2 thoughts on “Fact And Fiction In the Debit Interchange Fiasco

  1. Ron,

    You are absolutely correct in your analysis. The fact is that Durbin has more to do with benefits to retailers who won’t lower prices and will pocket the difference. It has been said that by Carol Tome of Home Depot that they expect to reap benefits of $35m a year as a result of interchange reductions.

    The concern here is though that the whole system is so complex that the FED doesn’t even know who is doing what essentially. Durbin is a shot in the dark at trying to lower costs for consumers and clearly won’t have the desired effect.
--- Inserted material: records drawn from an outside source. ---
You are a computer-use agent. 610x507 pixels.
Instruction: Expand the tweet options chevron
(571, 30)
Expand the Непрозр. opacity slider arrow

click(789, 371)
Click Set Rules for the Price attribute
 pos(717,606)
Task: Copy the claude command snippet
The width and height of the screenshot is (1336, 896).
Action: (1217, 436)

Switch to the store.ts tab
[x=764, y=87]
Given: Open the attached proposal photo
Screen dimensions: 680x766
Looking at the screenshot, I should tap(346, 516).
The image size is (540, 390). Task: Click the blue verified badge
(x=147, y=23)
    If you ask me, we are ripe for an alternative payments system based on cloud and IP that circumvents the old networks, charges and rules system. It’s not that far fetched.

    BK

  2. Brett: Agree that opportunity for alternative payments is not far-fetched. But it’s important to remember why old (i.e., big) networks got to be big (and old): Convenience and trust. Yes, maybe they got to stay big and old by constructing barriers to entry. But any potential new entrant will have to prove superior levels of convenience and trust. The fraud prevention, detection, and protection capabilities of the existing networks are pretty good — alternative payment providers will have to provide the same. And since they’re going to want to make money, too, how long will they be able to undercut prices of networks while providing same level of service (yes, retailers and merchants — I said “service”)? I’m not saying we won’t see adoption and acceptance of alternative payment forms. Just saying it’s a little premature to announce the death of the networks.